▶ _DOCUMENT SECTION_:
Scores produced by the SVM could be integrated, in order to compute the total score for each edge in the word lattice, using a DBN representing articulatory phonology. There was consensus that the DBN may be the most flexible and well-founded approach to this problem, but that there are details of the SVM-DBN integration that still need to be worked out in preliminary experiments.

Scores could also be integrated by simply comparing SVM results to the canonical pronunciation (or pronunciations) in a dictionary. This method is less flexible but "safer."

It would be possible to apply either the DBN or a neural-network pronunciation model across word boundaries. In either case, complexity would increase because the lattice allows many possible edges to follow each candidate edge. Ken pointed out that the increase in complexity might be manageable because you would only have to rescore the edge once for each possible following phoneme, not once for each possible following word.

SHOULD WE PINCH THE LATTICES OR NOT?

Unpinched lattices could be rescored by using SVMs to find a landmark-based log-likelihood score "$d" for each edge. For example, dictionary expansion of the edge could propose the landmarks that should be present, and the distinctive features that should be present at those landmarks. SVMs could be applied to find the proposed landmarks, and compute the posterior probability that each distinctive feature is present. The DBN could be used to compute the log likelihood, $d, of the observed SVM outputs given the canonical word transcription. The total edge score is then computed as $b1*$a+$b2*$l+$b3*$d, where $a and $l are the acoustic and language-model scores recorded for this edge by the first-pass recognizer, and $b1, $b2, and $b3 are stream weights estimated by minimizing error on a development test set.

Pinched lattices could be rescored in the same way. The disadvantage of pinching is that original edge start and end times are gone. The advantage is that we wouldn't have to measure all distinctive features: the only distinctive features measured would be those whose values differentiate any two edges in an edgeset.

Pinched lattices could also be rescored by using the SVMs (possibly integrated with the DBN) to choose the best edge from each edgeset. This method could completely ignore the $a and $l variables computed by the first-pass recognizer.

Group consensus was that we should have some method for computing posterior probabilities of each edge (i.e., stream weights). Since stream weights must be computed in any case, it may be possible to run both pinched and unpinched lattices, and see which works better.

EXPERTISE AND MENTORING

This discussion was simultaneous with discussion of preliminary experiments, but for purpose of these notes, may be more conveniently understood separately.

Vidya and Ken will develop expertise in lattice rescoring and confusion networks. Katrin will be their mentor for this purpose.

▶ _WHAT THE TASK ASKS_:
Extract the portion of the lattice rescoring notes starting at "Pinched lattices could also" and ending at "for this purpose.".

Dataset entries:
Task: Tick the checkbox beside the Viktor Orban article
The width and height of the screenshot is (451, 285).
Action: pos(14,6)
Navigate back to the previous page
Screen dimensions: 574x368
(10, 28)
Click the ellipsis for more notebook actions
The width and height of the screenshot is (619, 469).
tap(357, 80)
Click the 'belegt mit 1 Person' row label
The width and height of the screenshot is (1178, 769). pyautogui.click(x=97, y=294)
* * *
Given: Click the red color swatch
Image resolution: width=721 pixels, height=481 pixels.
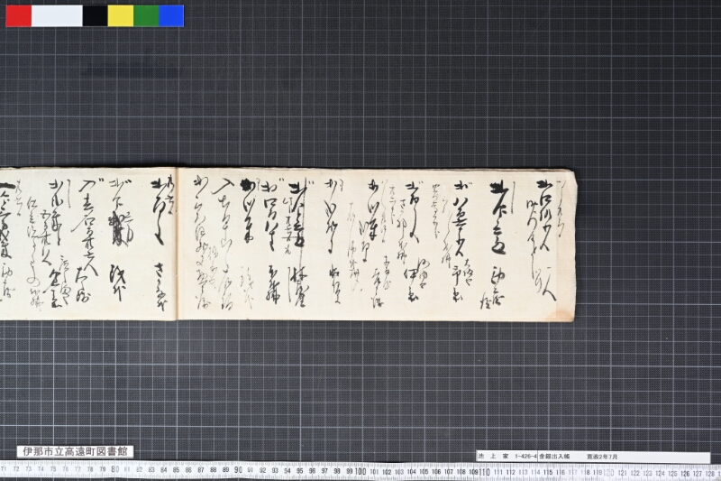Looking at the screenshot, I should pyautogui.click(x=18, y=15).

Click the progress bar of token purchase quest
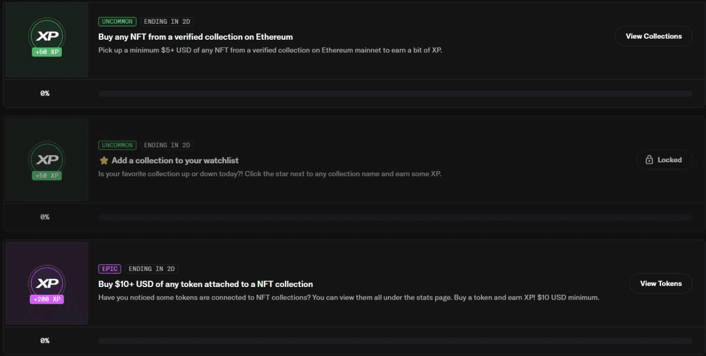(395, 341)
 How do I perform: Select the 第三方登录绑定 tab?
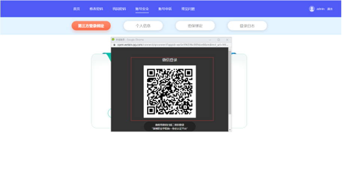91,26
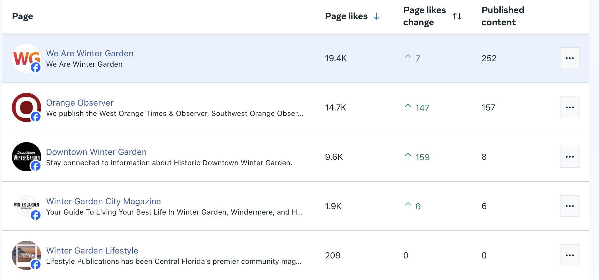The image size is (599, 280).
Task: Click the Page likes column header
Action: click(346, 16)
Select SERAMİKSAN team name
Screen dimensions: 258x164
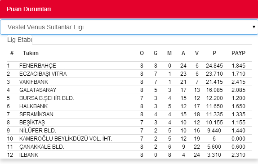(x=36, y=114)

▶ _WRITTEN SOLUTION_:
Pinched lattices could also be rescored by using the SVMs (possibly integrated with the DBN) to choose the best edge from each edgeset. This method could completely ignore the $a and $l variables computed by the first-pass recognizer.

Group consensus was that we should have some method for computing posterior probabilities of each edge (i.e., stream weights). Since stream weights must be computed in any case, it may be possible to run both pinched and unpinched lattices, and see which works better.

EXPERTISE AND MENTORING

This discussion was simultaneous with discussion of preliminary experiments, but for purpose of these notes, may be more conveniently understood separately.

Vidya and Ken will develop expertise in lattice rescoring and confusion networks. Katrin will be their mentor for this purpose.